=== Input material ===

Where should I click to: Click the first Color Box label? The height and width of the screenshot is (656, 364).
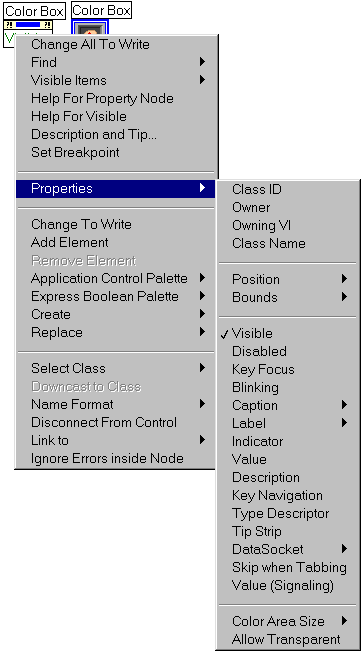35,11
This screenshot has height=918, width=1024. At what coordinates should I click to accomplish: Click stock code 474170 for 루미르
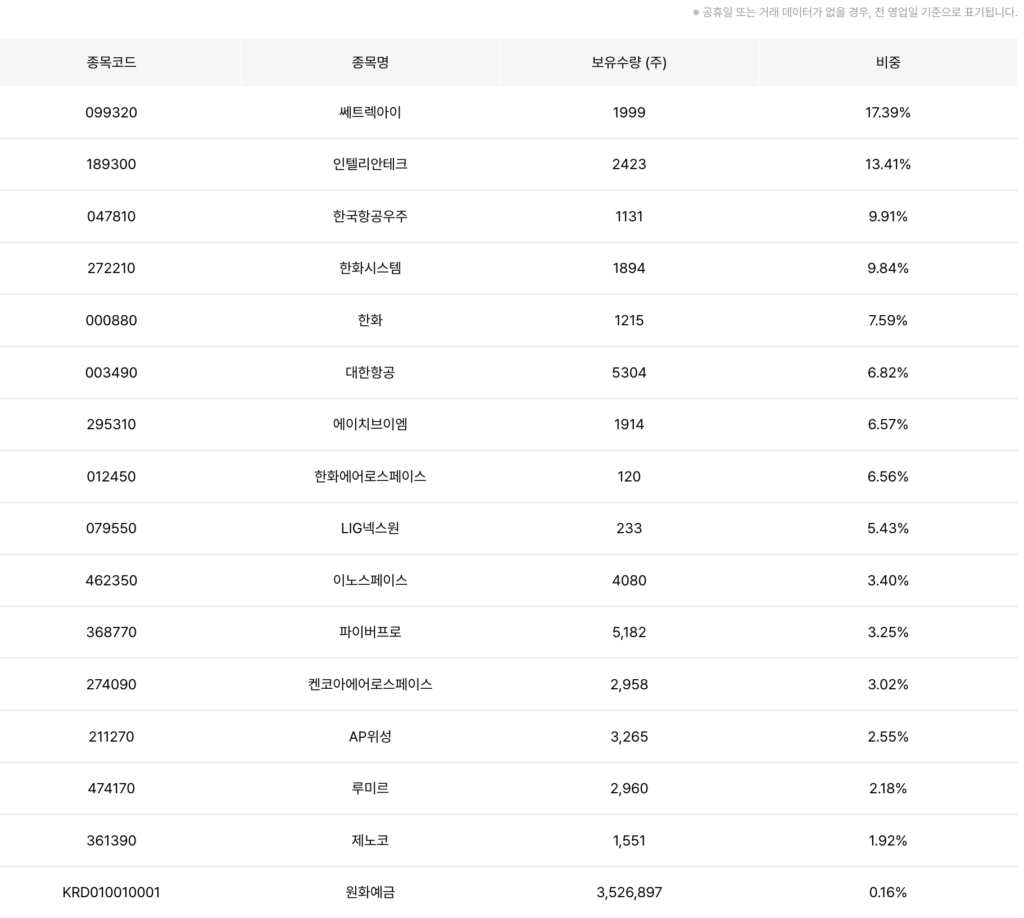point(111,788)
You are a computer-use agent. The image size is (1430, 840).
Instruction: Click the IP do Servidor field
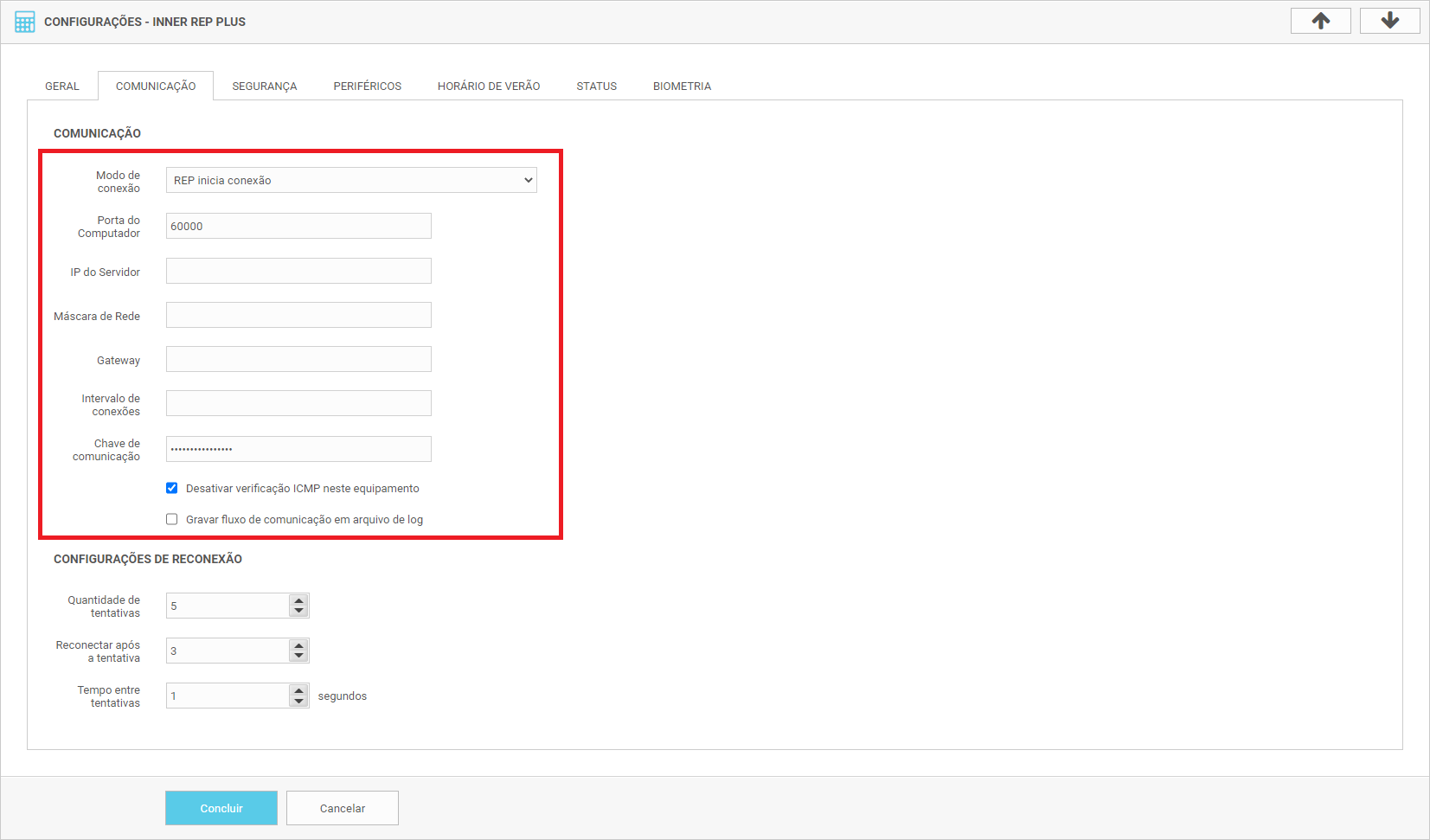pyautogui.click(x=298, y=271)
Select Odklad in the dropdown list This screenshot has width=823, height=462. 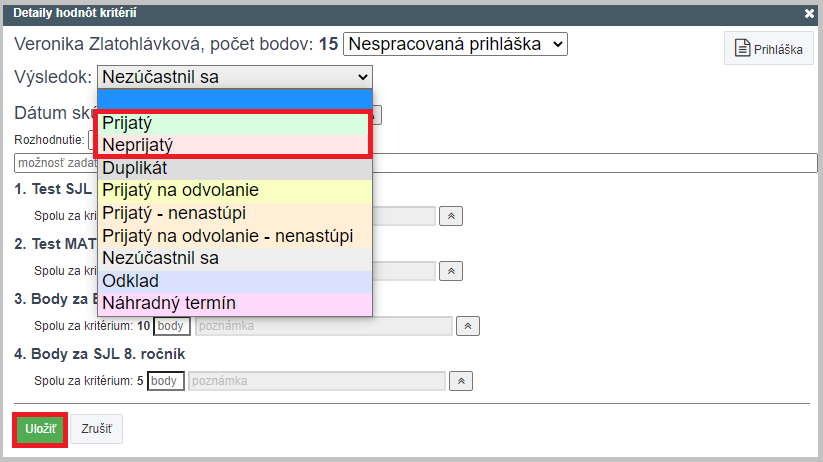click(x=235, y=281)
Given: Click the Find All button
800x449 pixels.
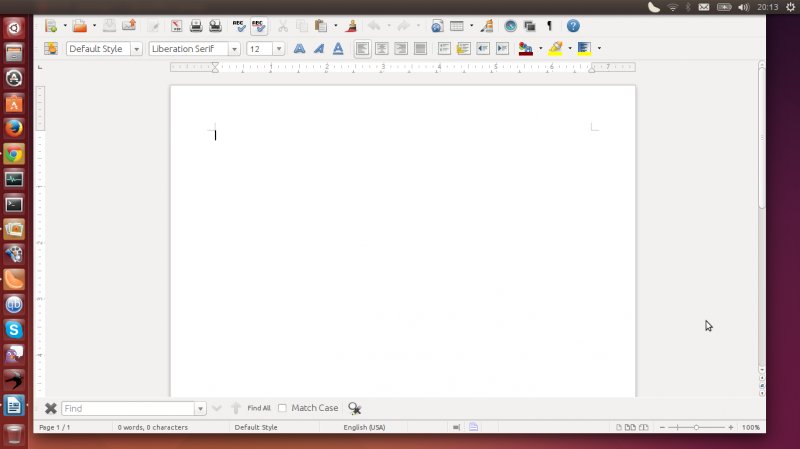Looking at the screenshot, I should [259, 408].
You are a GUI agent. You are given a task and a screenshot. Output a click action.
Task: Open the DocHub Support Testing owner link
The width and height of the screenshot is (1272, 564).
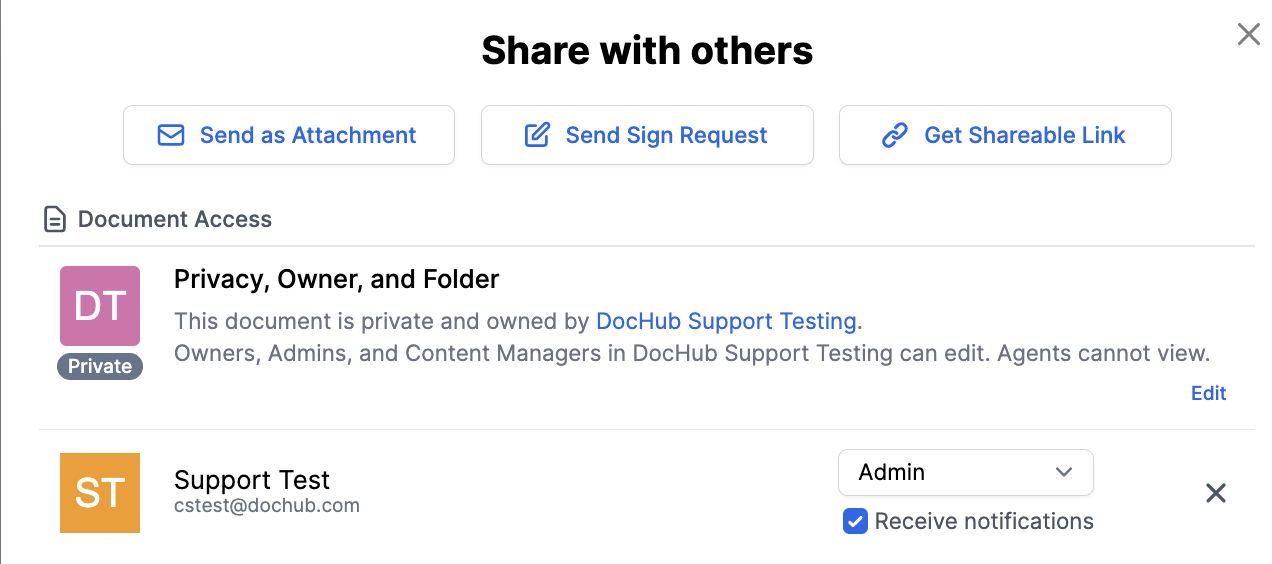tap(726, 321)
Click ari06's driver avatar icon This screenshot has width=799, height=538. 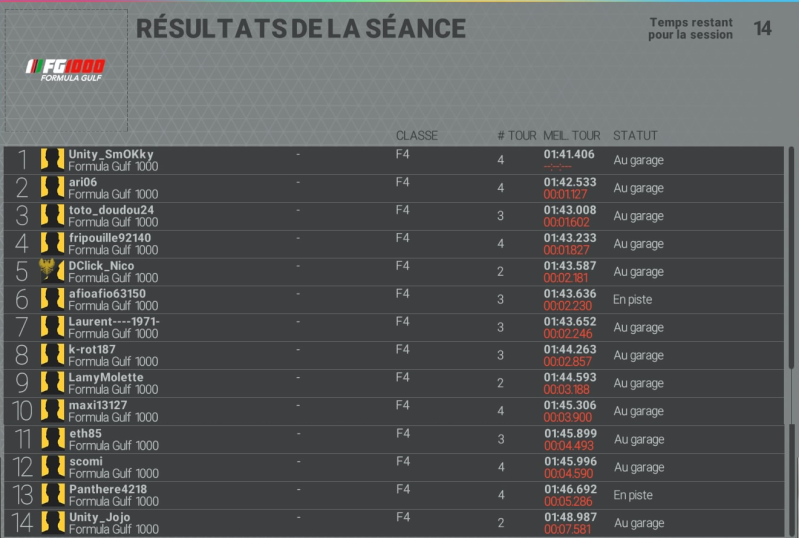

=== Problem ===
Which of the lines in the listing above include "agent"? Report each of them.

=== Written answer ===
You are a computer-use agent. The image size is (1430, 840).
You are a GUI agent. You are given a task and a screenshot. Output a click action.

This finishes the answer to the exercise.